Vanellope had given him a duty – she had even managed to get through that speech with a straight face – to assist her in checking out all the mini-games that were loaded on Friday nights. She had said that if he could figure the mini-game out, then anyone could. He decided not to remind her of how horribly she had done in the Minute to Win It mini-game. That one was a staple, since all racers needed a kart, but whoever pushed the updates kept adding new options to it. Vanellope still hadn’t managed to make a decent kart on her own, but she was getting a little better at it.

One of the updates had installed a mini-game that was a maze, complete with patches of sticky fruit syrup that were activated when a kart rolled over them, but didn’t actually hurt that kart. Instead, they grew and oozed all over the track, until racers who were too far behind got trapped. Then there was the mini-game that involved racers having to get through a field full of animal crackers without hitting any of them. The mini-game they installed especially for Easter, with chocolate bunnies and eggs everywhere. There were also the new areas that popped up, like the Breakfast Forest, where all the trees were covered in Froot Loops or Frosted Flakes that fell off the tree if a racer got too close. Some of the things the designers came up with made Ralph shake his head, and be thankful that none of those crazy people could update his game.

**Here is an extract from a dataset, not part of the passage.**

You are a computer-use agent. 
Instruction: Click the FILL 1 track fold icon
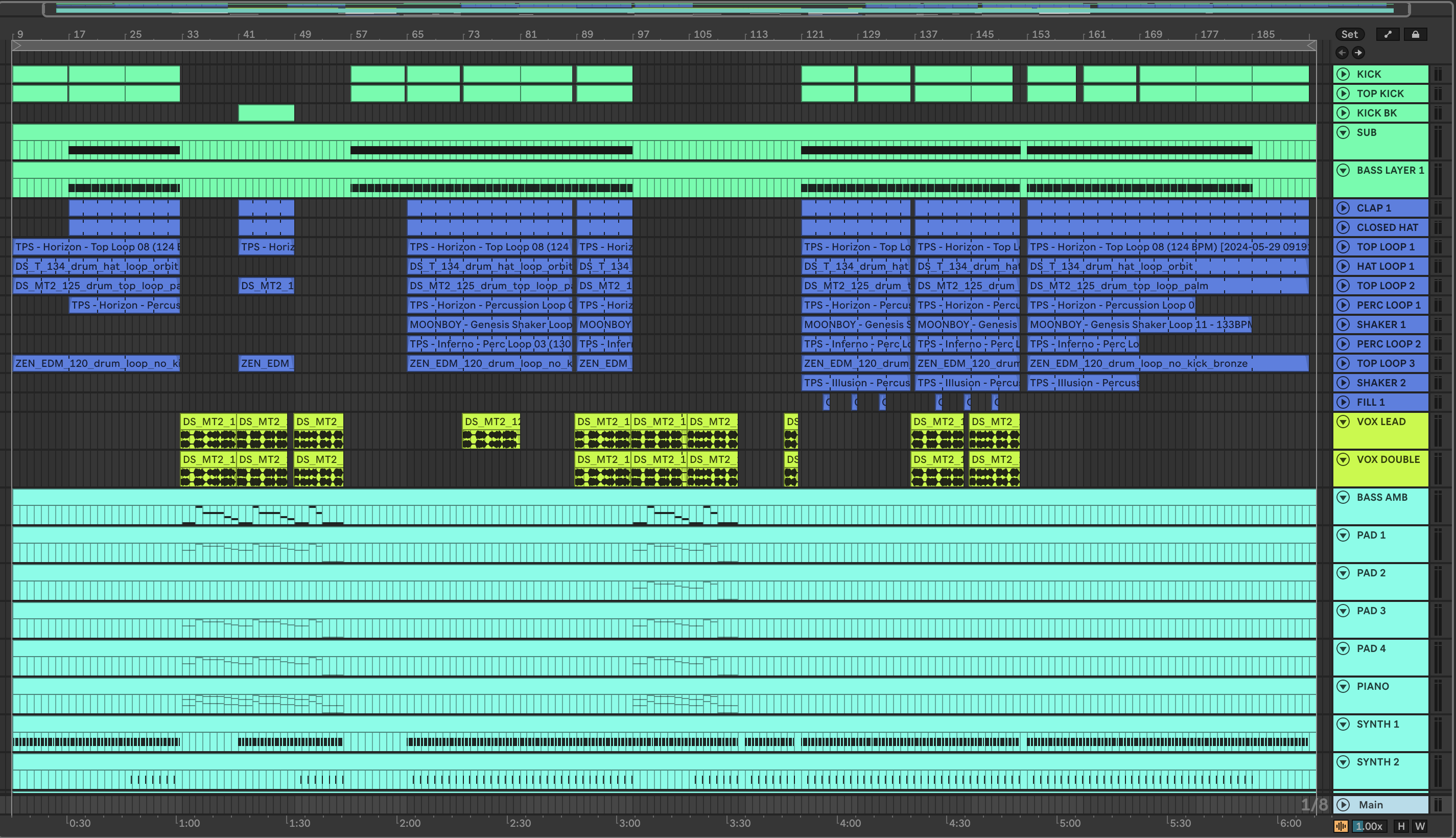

There were rumors in the arcade of an “anniversary edition” of Fix-It Felix Jr. being produced, but rumors like that were always flying around. It made Ralph wonder, just a little, what it might be like to be part of one of those games where things did change, and what an update might look like.

Then he usually got tangled up in Laffy Taffy or found himself trapped in a cherry-bomb minefield, with Vanellope close behind, and he realized he didn’t need to be part of an updated game where he would still be the Bad Guy. He didn’t even need to be the Good Guy anymore. It was enough to be here, where he could just be a Guy, hanging out with his friend.

He was just taking it one game at a time.